● EXERCISE GOAL
The expected output is a verbatim reprint of the lines from the beginning of the data that follows through the line that contains "535 (50, 12)".

[Saved data entries]
·····
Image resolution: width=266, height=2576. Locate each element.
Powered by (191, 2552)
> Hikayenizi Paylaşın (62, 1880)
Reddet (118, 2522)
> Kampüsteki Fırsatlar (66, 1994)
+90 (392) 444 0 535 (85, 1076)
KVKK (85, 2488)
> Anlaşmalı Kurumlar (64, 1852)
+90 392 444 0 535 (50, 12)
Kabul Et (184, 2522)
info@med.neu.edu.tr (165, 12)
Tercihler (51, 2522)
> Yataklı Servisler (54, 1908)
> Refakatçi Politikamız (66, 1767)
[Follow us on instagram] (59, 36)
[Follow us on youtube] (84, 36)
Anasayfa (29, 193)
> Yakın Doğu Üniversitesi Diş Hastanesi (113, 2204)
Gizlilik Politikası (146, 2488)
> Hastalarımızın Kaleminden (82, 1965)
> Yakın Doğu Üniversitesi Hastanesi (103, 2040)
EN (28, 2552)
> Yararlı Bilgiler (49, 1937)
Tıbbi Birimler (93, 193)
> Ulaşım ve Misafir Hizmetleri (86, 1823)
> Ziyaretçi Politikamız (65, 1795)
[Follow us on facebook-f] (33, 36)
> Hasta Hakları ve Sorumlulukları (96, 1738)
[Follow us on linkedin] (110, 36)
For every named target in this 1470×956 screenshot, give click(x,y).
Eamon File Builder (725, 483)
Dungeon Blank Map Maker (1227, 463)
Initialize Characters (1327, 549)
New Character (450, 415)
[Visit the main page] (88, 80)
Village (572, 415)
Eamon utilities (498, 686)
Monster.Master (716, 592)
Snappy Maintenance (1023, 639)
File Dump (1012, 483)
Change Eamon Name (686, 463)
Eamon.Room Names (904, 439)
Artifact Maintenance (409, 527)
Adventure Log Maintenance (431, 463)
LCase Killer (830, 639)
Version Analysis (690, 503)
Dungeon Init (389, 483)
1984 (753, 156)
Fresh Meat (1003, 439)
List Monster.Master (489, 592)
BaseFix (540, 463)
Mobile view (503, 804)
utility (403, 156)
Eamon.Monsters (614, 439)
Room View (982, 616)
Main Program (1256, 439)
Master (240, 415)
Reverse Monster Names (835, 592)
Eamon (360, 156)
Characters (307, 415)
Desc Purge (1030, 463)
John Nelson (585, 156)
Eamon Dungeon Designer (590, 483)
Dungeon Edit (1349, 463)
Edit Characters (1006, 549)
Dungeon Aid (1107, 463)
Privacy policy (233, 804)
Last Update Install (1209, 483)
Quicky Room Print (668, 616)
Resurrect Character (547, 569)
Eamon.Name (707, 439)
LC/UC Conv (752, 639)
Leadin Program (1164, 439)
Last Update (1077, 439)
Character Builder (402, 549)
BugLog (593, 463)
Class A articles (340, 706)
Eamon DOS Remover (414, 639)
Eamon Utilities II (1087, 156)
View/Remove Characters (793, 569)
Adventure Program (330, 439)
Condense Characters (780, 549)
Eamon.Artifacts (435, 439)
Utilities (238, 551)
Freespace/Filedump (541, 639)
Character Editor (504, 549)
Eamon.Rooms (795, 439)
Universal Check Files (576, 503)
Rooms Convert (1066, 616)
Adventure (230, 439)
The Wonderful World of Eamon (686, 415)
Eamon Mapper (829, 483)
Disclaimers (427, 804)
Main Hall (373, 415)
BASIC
·····
● SOLUTION
Image resolution: width=266, height=2576. Locate each element.
Powered by (191, 2552)
> Hikayenizi Paylaşın (62, 1880)
Reddet (118, 2522)
> Kampüsteki Fırsatlar (66, 1994)
+90 (392) 444 0 535 (85, 1076)
KVKK (85, 2488)
> Anlaşmalı Kurumlar (64, 1852)
+90 392 444 0 535 (50, 12)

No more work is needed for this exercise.